(TASK GOAL):
Among the entries that follow, the required portion opens with the line containing "[Wunschzettel] (130, 28)" and closes with the line containing "Puppen-Bekleidung Geburtstag (118, 1394)". Give that portion again exactly, and nothing else.
*** Opening of SOURCE RECORDS ***
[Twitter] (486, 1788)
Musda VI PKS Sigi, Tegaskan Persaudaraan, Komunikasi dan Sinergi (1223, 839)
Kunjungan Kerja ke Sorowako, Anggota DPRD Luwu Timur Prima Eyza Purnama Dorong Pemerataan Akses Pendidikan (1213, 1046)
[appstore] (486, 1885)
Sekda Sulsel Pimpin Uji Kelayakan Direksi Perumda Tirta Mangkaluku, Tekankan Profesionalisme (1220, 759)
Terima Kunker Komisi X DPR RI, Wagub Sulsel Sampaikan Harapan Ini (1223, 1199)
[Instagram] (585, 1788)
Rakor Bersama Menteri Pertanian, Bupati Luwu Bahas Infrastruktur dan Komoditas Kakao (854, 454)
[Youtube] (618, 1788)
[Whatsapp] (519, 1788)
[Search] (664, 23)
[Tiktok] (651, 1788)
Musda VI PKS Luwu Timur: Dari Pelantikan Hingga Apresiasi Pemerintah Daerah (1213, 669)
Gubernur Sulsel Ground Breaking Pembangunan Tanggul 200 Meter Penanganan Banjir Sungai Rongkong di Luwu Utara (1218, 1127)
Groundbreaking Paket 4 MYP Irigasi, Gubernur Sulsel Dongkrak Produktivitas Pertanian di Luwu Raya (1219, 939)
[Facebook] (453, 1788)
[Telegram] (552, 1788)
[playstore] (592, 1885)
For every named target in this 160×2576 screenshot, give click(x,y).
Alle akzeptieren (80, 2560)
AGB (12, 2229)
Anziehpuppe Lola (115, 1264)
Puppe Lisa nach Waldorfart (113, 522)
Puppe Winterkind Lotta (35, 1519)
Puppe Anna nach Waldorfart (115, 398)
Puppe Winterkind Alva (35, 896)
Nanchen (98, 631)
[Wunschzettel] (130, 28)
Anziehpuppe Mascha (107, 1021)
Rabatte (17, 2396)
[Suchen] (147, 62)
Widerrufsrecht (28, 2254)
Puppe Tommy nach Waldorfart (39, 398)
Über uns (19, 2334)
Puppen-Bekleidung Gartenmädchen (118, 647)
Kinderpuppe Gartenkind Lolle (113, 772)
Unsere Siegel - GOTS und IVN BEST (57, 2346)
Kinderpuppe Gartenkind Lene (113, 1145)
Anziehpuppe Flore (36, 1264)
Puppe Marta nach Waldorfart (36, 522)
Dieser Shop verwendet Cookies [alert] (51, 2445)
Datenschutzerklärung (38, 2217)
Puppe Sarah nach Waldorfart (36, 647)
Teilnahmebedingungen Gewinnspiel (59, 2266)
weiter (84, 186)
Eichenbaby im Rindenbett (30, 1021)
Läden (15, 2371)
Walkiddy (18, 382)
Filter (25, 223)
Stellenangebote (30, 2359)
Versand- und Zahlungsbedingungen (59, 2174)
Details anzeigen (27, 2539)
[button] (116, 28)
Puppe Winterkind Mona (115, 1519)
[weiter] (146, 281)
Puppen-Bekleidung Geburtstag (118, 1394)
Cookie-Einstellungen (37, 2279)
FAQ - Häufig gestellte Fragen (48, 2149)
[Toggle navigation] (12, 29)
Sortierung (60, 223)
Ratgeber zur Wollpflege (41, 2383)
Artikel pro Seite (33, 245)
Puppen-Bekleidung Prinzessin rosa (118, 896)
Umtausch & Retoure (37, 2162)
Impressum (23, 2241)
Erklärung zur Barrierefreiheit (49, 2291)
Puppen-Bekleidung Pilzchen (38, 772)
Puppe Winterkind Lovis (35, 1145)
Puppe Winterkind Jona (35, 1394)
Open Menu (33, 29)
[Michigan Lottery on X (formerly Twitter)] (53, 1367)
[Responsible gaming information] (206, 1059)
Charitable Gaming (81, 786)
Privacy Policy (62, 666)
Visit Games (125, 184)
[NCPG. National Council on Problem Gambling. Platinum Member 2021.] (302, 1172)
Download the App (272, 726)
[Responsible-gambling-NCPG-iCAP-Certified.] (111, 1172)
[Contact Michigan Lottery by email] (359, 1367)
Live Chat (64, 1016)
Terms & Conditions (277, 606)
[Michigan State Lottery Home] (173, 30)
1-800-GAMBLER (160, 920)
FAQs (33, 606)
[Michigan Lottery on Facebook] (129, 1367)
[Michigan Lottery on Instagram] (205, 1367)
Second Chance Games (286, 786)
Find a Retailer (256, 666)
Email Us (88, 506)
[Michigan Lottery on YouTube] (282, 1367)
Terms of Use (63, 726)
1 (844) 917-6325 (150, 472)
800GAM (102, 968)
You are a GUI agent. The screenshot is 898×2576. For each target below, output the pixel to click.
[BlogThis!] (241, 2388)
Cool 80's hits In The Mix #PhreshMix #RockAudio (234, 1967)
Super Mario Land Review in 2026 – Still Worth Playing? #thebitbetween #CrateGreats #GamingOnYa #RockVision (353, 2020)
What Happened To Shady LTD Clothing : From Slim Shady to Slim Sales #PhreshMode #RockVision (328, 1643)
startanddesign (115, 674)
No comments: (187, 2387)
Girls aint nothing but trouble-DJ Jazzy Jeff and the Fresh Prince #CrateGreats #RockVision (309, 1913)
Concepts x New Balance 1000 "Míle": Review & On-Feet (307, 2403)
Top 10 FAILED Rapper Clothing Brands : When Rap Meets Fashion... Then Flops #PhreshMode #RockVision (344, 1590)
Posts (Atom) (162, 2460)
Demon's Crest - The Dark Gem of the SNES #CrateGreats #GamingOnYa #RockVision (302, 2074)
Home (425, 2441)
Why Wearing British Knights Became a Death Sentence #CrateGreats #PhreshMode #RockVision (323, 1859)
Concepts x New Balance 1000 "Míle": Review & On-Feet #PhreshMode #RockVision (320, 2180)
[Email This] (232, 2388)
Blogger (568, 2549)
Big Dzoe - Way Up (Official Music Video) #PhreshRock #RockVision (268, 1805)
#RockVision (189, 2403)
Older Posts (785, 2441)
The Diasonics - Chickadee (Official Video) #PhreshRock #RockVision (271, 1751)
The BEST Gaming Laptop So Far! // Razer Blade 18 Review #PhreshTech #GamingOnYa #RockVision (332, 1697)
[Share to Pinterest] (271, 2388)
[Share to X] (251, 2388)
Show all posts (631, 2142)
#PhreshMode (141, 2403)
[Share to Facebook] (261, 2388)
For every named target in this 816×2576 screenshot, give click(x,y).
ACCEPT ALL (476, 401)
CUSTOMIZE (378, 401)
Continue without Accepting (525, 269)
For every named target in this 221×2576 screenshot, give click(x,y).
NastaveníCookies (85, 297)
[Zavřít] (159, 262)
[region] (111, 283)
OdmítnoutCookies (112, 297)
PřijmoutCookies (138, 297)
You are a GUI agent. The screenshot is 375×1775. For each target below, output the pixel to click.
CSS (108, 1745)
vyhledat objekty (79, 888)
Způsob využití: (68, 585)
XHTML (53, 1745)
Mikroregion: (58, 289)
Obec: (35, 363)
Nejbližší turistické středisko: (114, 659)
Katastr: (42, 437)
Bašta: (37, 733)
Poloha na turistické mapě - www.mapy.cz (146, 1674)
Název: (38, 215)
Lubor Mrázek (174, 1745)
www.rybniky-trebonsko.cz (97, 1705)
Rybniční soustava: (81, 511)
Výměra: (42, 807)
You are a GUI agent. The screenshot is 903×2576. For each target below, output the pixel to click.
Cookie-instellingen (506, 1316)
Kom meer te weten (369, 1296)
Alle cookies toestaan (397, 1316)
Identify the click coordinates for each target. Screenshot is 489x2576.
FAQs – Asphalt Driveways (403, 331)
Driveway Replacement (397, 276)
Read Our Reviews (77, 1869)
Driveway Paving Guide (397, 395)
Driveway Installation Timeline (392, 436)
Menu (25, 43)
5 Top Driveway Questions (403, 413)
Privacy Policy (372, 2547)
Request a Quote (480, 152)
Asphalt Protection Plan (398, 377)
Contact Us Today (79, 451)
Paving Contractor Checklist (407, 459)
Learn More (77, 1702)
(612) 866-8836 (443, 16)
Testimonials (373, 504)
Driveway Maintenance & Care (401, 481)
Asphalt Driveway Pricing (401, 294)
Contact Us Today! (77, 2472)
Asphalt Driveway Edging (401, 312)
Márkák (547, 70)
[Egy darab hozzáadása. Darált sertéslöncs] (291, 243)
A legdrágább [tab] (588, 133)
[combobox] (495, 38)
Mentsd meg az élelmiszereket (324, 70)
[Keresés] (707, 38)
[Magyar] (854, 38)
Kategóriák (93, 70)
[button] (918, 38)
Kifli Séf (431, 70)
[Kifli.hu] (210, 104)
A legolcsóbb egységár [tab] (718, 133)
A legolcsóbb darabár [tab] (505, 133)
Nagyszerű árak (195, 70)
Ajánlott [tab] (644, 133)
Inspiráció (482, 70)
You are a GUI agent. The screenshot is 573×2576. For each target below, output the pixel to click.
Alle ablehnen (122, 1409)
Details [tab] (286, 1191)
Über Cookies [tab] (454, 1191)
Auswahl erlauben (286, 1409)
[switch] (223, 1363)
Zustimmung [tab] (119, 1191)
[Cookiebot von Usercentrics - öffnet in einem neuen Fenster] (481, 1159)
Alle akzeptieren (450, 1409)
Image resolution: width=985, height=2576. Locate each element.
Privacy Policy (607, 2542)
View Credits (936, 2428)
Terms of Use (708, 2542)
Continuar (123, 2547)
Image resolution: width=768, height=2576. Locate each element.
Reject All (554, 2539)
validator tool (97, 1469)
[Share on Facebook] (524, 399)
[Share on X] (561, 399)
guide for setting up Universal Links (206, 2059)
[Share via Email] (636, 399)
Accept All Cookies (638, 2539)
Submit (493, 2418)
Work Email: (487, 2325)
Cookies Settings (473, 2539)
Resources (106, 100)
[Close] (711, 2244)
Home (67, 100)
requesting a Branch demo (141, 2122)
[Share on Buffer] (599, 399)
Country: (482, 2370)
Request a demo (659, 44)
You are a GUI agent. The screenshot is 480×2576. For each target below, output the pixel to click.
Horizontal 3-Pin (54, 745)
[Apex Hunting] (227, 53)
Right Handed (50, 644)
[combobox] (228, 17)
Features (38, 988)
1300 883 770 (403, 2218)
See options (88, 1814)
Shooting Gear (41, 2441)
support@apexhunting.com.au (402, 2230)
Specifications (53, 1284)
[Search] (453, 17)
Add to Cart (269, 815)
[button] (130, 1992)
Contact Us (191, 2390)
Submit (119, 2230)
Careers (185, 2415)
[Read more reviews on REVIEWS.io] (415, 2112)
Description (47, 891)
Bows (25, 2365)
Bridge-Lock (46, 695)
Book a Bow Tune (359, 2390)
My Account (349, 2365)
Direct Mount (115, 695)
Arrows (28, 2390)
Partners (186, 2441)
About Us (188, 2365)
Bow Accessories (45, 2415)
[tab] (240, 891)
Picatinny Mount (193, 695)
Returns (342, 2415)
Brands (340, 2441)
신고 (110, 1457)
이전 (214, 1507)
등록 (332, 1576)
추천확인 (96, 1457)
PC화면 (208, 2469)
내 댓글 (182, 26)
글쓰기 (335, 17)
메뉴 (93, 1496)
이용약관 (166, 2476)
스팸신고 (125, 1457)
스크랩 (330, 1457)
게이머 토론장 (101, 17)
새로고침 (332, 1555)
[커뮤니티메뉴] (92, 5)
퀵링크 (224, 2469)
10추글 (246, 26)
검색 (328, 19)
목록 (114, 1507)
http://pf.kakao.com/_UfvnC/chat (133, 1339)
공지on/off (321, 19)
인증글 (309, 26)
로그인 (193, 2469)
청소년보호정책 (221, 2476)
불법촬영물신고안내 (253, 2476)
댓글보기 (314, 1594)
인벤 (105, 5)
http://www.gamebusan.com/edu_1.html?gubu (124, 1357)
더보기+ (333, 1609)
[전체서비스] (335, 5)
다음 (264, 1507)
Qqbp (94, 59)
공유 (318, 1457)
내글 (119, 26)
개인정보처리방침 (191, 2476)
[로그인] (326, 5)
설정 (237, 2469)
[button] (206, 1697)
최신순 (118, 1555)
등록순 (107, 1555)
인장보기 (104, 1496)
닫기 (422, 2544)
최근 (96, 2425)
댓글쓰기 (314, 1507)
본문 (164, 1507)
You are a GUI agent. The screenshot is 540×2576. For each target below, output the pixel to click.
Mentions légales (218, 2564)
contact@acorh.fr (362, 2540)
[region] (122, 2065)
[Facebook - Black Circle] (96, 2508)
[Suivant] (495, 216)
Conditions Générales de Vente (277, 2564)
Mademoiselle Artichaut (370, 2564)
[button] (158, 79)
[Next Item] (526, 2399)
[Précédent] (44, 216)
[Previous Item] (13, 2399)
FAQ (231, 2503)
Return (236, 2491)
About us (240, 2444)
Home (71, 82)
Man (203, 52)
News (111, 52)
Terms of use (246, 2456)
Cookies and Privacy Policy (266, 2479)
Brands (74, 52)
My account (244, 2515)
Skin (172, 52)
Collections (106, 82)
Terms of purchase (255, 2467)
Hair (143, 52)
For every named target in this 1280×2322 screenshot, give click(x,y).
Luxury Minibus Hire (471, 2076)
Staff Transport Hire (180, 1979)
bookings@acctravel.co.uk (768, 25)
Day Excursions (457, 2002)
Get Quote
*** Close of SOURCE RECORDS ***
(FINISHED TASK):
[Wunschzettel] (130, 28)
Anziehpuppe Mascha (107, 1021)
Rabatte (17, 2396)
[Suchen] (147, 62)
Widerrufsrecht (28, 2254)
Puppe Tommy nach Waldorfart (39, 398)
Über uns (19, 2334)
Puppen-Bekleidung Gartenmädchen (118, 647)
Kinderpuppe Gartenkind Lolle (113, 772)
Unsere Siegel - GOTS und IVN BEST (57, 2346)
Kinderpuppe Gartenkind Lene (113, 1145)
Anziehpuppe Flore (36, 1264)
Puppe Marta nach Waldorfart (36, 522)
Dieser Shop verwendet Cookies [alert] (51, 2445)
Datenschutzerklärung (38, 2217)
Puppe Sarah nach Waldorfart (36, 647)
Teilnahmebedingungen Gewinnspiel (59, 2266)
weiter (84, 186)
Eichenbaby im Rindenbett (30, 1021)
Läden (15, 2371)
Walkiddy (18, 382)
Filter (25, 223)
Stellenangebote (30, 2359)
Versand- und Zahlungsbedingungen (59, 2174)
Details anzeigen (27, 2539)
[button] (116, 28)
Puppe Winterkind Mona (115, 1519)
[weiter] (146, 281)
Puppen-Bekleidung Geburtstag (118, 1394)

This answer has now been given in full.